# H1b Visa - Medical Requirement?



## Neo-Expat (Jul 13, 2013)

Just about to have my petition sent through from my US Employer to-be but I'm not sure if I have to get a medical prior to applying at the US Embassy.

Is this a requirement?

When I previously attained a H1A visa this was not required.


----------



## Davis1 (Feb 20, 2009)

no medical for a R-1 visa if that what you mean ...its non immigrant

USCIS - R-1 Temporary Religious Workers


----------



## Neo-Expat (Jul 13, 2013)

No not that one at all this is going to be an H1B not an R1B. Apologies my mistake.


----------



## Davis1 (Feb 20, 2009)

Neo-Expat said:


> No not that one at all this is going to be an H1B not an R1B. Apologies my mistake.

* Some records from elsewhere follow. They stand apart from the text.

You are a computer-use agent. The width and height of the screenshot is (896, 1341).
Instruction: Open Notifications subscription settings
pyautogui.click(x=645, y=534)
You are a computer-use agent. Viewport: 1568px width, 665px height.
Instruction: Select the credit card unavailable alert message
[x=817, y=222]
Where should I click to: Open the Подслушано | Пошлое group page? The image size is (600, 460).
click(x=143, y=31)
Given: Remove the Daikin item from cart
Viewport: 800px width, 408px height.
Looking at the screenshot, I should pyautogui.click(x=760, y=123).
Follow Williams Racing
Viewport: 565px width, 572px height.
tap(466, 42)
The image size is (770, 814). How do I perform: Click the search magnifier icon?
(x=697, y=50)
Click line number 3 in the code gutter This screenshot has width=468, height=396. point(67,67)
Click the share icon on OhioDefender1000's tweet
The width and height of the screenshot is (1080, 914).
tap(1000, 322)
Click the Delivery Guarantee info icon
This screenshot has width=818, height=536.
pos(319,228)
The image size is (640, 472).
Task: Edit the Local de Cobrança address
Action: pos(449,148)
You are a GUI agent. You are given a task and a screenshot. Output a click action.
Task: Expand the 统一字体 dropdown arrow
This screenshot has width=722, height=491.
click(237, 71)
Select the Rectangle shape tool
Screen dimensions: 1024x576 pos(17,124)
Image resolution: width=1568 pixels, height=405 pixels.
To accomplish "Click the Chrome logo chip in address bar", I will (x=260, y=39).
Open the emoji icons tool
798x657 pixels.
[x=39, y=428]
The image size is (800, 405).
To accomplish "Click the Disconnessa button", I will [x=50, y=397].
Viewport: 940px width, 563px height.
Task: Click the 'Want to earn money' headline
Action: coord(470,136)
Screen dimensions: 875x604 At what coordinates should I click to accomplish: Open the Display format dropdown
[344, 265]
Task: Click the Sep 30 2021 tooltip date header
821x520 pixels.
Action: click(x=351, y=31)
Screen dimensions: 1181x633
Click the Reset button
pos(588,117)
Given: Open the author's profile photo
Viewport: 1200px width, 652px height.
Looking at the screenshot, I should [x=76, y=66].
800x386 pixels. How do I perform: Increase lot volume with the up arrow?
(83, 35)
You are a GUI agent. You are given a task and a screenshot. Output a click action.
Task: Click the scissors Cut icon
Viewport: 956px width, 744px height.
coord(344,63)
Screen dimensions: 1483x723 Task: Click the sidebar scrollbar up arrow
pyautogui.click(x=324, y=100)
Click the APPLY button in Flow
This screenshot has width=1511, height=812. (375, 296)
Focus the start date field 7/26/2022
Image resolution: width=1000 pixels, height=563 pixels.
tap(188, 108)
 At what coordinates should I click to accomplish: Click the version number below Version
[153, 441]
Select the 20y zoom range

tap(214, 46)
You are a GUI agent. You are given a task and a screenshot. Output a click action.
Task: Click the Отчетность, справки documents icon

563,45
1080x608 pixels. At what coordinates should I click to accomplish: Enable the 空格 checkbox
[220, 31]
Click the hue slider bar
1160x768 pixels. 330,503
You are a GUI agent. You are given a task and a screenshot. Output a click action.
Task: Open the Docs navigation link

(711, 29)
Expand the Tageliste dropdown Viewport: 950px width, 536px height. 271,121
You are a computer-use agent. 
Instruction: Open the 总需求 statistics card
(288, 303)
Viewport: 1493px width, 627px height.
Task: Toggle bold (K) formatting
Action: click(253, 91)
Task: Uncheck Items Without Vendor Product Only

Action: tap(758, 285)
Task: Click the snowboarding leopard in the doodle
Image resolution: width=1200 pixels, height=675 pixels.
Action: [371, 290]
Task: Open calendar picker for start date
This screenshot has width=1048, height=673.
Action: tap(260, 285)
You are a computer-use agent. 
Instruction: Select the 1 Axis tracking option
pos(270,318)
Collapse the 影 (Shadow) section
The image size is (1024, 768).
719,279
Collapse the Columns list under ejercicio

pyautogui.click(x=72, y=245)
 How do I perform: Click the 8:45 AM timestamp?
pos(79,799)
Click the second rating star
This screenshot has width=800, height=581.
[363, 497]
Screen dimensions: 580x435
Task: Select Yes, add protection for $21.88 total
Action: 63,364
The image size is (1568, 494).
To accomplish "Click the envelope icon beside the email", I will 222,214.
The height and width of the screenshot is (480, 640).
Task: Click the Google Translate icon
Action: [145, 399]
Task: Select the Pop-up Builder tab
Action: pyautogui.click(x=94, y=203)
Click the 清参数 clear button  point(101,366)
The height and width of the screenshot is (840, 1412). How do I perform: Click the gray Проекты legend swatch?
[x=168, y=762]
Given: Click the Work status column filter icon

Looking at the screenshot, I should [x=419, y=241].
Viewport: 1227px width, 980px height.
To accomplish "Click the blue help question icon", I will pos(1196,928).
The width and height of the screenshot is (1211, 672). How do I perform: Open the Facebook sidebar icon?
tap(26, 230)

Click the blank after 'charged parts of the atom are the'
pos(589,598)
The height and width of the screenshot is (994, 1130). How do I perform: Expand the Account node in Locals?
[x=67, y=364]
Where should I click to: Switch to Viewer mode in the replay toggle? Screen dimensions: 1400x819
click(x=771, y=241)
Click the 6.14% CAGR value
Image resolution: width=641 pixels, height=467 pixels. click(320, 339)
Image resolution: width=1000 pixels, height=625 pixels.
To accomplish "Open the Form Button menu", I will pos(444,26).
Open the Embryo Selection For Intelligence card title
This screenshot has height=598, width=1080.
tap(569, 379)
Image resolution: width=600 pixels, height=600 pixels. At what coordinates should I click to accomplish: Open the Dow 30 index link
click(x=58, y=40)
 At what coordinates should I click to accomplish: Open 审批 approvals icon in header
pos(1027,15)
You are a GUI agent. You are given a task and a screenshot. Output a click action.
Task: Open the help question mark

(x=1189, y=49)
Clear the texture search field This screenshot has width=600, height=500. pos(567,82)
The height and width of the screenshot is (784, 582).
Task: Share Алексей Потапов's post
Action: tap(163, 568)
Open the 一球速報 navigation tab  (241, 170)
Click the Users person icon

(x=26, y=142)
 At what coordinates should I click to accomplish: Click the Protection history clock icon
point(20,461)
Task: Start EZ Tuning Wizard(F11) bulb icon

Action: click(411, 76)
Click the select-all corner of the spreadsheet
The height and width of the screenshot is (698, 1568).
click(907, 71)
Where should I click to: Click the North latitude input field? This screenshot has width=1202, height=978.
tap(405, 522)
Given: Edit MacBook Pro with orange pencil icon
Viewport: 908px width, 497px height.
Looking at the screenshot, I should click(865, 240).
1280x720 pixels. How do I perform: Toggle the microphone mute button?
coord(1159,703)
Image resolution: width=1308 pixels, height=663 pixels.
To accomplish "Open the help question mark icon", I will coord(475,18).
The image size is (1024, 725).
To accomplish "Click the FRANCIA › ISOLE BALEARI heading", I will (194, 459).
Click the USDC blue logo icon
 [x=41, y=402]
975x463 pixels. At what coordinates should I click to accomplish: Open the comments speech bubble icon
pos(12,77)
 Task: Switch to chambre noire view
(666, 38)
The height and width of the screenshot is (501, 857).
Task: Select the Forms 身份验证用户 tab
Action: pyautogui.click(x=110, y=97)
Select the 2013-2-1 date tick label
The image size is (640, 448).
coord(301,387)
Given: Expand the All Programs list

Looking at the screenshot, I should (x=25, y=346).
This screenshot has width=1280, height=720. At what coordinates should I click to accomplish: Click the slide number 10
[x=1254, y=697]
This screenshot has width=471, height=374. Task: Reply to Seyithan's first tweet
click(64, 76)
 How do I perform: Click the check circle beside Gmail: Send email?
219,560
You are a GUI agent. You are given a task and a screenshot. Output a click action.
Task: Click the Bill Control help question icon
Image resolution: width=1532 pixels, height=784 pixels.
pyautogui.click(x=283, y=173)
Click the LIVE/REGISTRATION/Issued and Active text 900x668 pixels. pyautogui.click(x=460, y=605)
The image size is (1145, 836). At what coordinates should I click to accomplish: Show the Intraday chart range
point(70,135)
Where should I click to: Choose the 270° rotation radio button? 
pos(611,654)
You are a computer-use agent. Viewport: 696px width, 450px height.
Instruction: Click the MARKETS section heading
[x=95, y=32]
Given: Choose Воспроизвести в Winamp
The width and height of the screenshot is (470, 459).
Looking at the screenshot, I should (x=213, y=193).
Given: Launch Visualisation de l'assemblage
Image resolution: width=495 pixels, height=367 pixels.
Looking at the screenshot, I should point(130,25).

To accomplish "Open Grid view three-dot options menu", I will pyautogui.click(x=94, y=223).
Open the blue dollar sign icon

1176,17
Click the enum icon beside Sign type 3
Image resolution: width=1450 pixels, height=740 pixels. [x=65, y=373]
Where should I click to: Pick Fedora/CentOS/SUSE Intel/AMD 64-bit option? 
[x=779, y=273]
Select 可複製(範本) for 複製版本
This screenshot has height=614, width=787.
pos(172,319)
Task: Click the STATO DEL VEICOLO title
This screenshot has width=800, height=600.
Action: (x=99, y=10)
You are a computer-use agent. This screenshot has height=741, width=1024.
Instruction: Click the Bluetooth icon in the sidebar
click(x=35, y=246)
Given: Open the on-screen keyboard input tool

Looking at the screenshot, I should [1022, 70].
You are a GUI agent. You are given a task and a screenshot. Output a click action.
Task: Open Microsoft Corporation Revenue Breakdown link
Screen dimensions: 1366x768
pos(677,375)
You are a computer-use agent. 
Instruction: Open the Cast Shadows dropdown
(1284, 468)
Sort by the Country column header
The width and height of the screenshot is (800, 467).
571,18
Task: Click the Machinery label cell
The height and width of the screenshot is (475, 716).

all H1B has been used up for this year ..next availabilty 2014


----------



## Neo-Expat (Jul 13, 2013)

Davis1 said:


> all H1B has been used up for this year ..next availabilty 2014


Are you sure about that? The Petition has gone through successfully for it otherwise it would of been rejected at source.

Also is there a medical requirement for the H1B?


----------



## EVHB (Feb 11, 2008)

Your employer is an institute of higher education, nonprofit research organization or a government research organization? They don't have a cap. 

H1b doesn't require a medical exam.

(can someone adjust the titel of this thread?)


----------



## Neo-Expat (Jul 13, 2013)

Agreed, I'd adjust it myself but the silly edit time-out prevented me doing so.


----------